Give back a single figure: the number of lines in the entries below that contain "homepage".

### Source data
****************

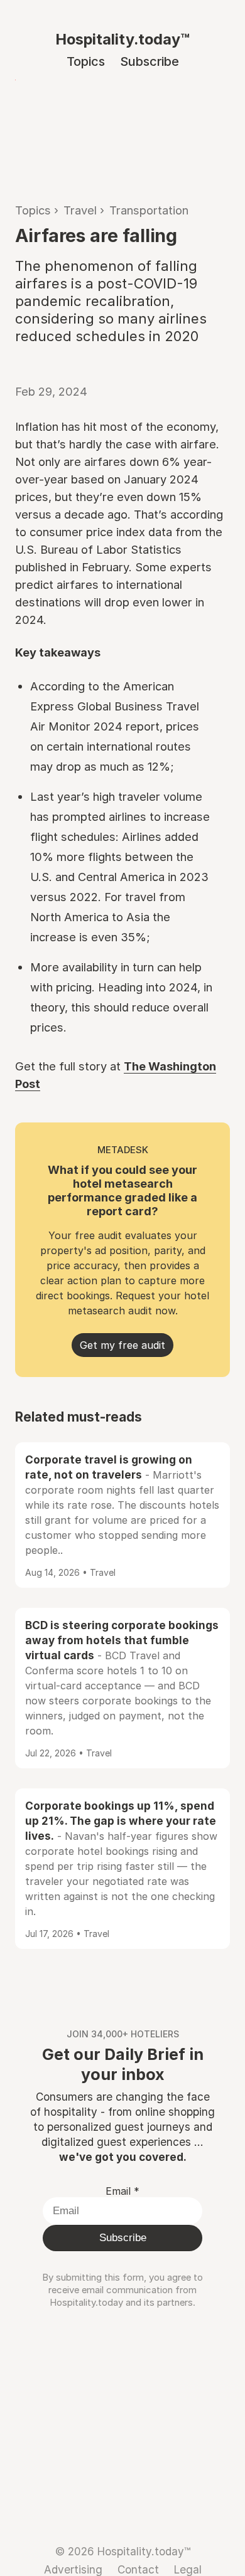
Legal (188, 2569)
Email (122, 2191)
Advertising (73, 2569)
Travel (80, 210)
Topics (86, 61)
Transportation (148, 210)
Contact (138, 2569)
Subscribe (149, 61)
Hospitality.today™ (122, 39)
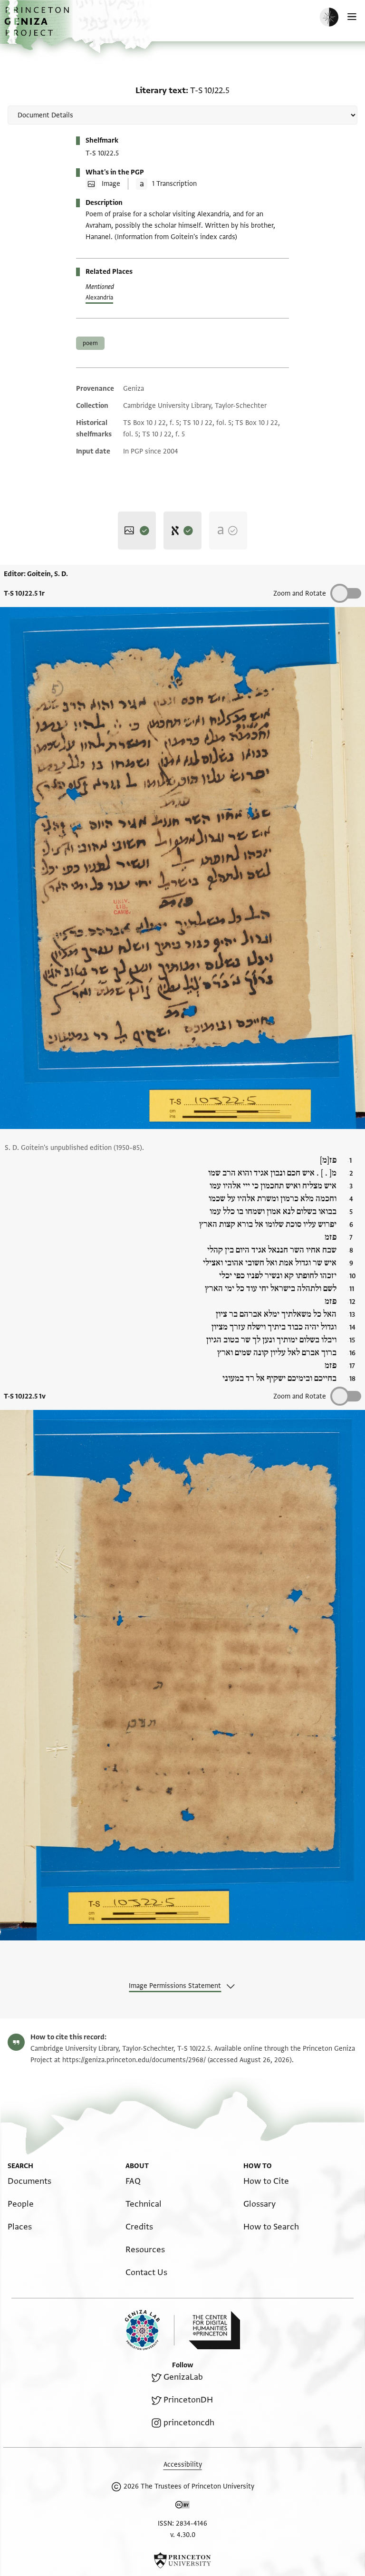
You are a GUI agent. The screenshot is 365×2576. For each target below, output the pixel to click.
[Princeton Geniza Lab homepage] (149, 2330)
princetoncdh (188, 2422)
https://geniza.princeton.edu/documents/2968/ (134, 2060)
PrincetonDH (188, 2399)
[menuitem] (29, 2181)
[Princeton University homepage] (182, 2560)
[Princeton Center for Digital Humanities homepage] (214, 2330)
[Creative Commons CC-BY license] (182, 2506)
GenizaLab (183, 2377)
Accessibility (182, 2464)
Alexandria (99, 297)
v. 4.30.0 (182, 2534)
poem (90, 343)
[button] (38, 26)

****************

### RESPONSE TO THE TASK
3